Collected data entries
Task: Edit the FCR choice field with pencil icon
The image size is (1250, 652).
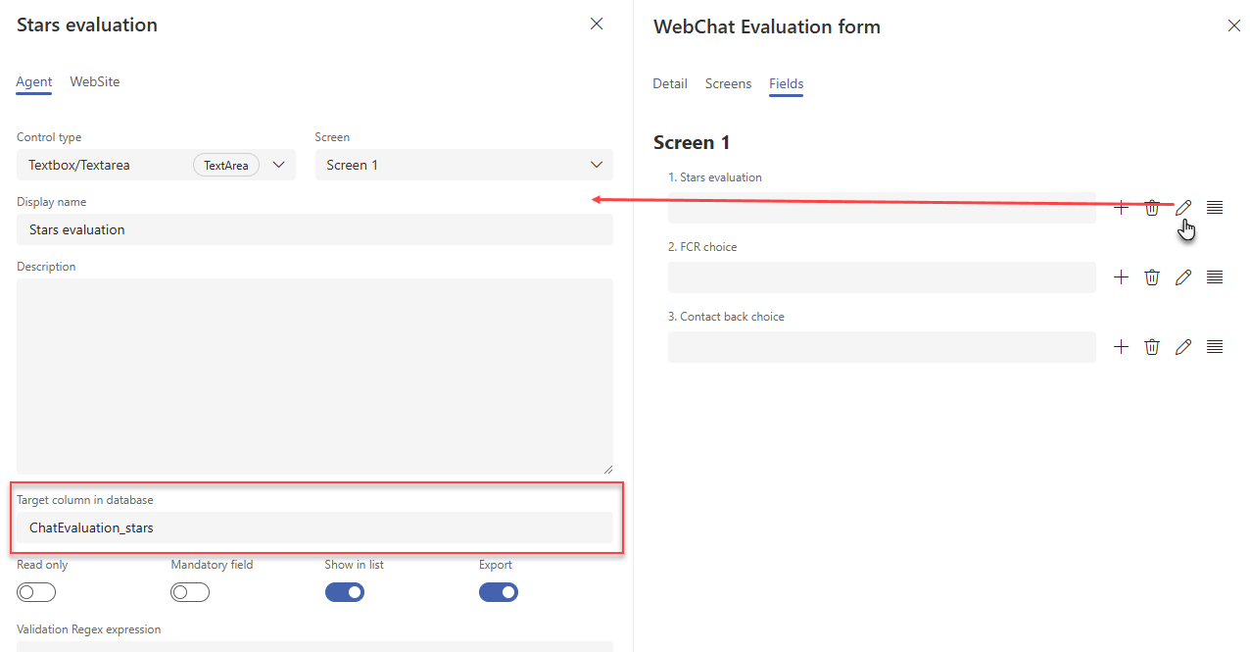Action: pyautogui.click(x=1183, y=277)
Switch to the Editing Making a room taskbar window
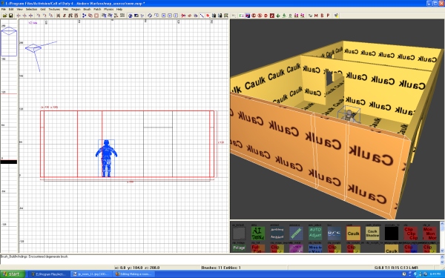The width and height of the screenshot is (445, 278). [134, 274]
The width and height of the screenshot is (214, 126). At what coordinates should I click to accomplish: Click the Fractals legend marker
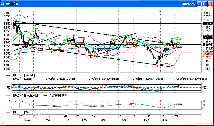click(8, 75)
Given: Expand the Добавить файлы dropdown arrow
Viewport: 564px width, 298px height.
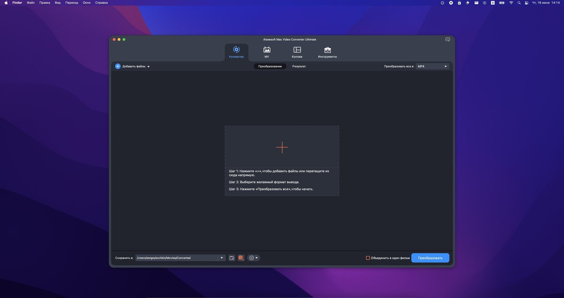Looking at the screenshot, I should [x=148, y=66].
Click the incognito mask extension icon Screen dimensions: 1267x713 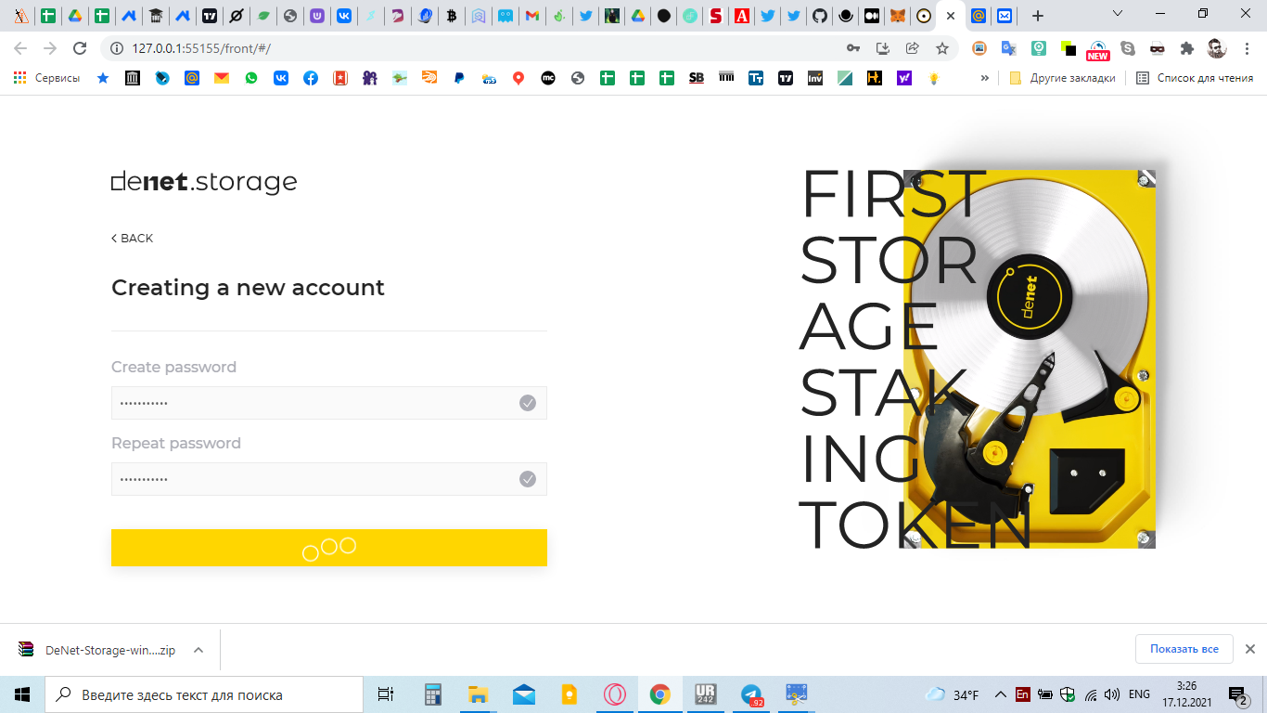click(1158, 47)
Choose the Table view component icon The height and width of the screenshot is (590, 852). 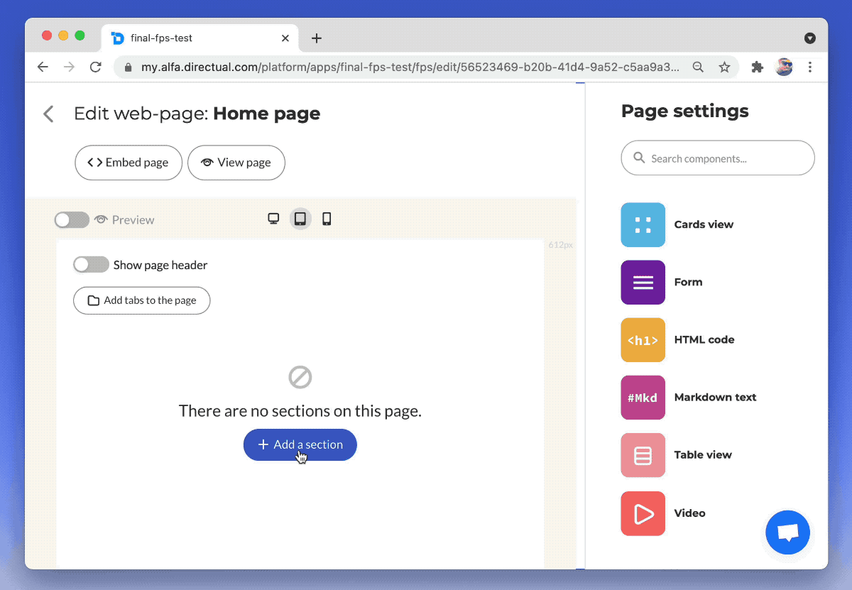click(x=643, y=455)
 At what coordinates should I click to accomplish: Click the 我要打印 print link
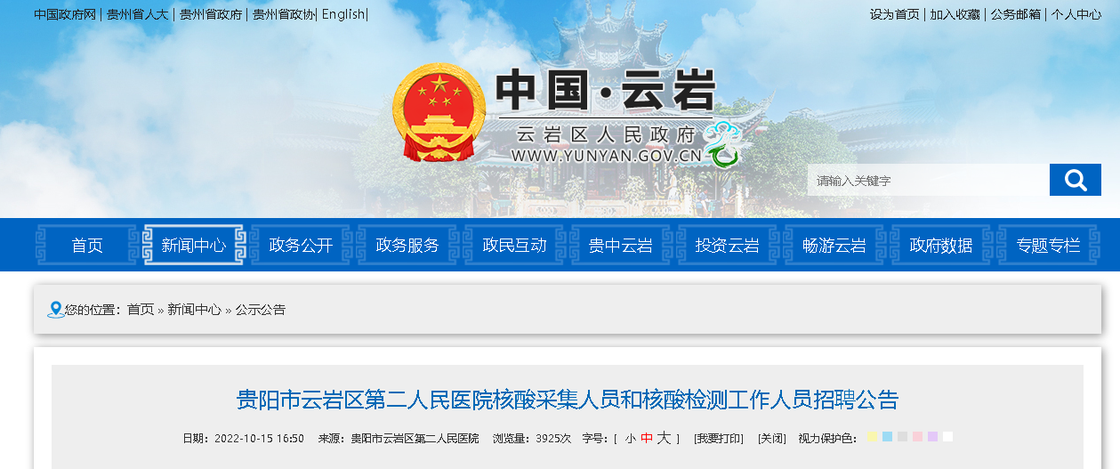(719, 439)
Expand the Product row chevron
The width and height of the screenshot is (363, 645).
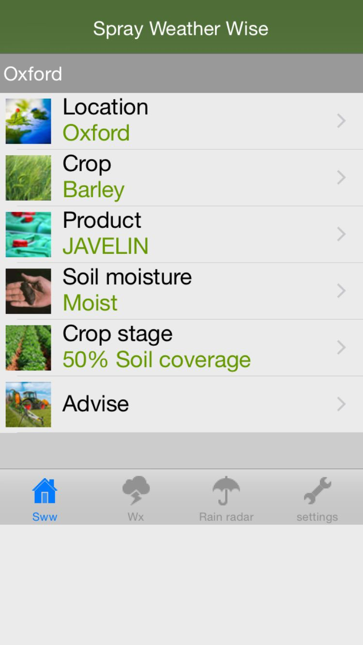tap(341, 234)
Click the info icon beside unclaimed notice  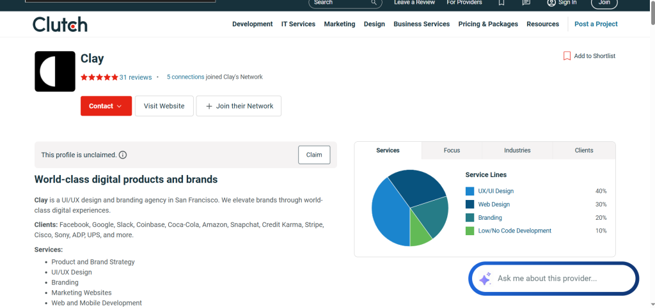(x=123, y=155)
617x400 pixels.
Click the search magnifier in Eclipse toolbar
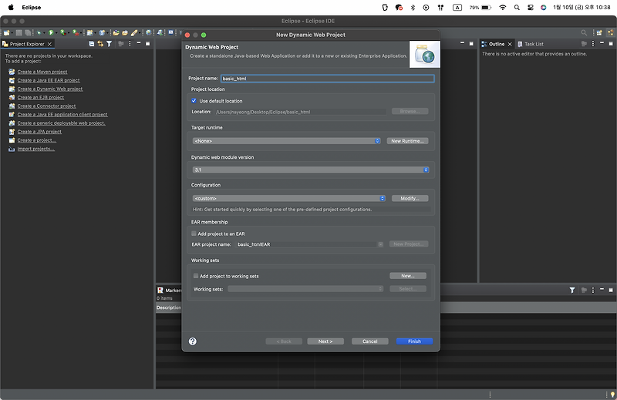(584, 32)
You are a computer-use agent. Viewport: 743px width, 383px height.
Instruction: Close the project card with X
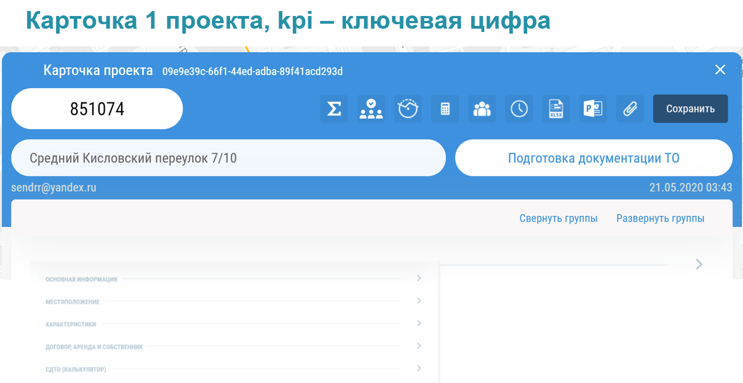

What you are asked to do => All lines from the one containing "Click the search magnifier in Eclipse toolbar" to the last line of the data above, both included, should be printed exactly, and the pictures should not appear.

Answer box =>
Click the search magnifier in Eclipse toolbar
(584, 32)
You are a computer-use agent. Viewport: 743px width, 383px height.
Instruction: Close the project card with X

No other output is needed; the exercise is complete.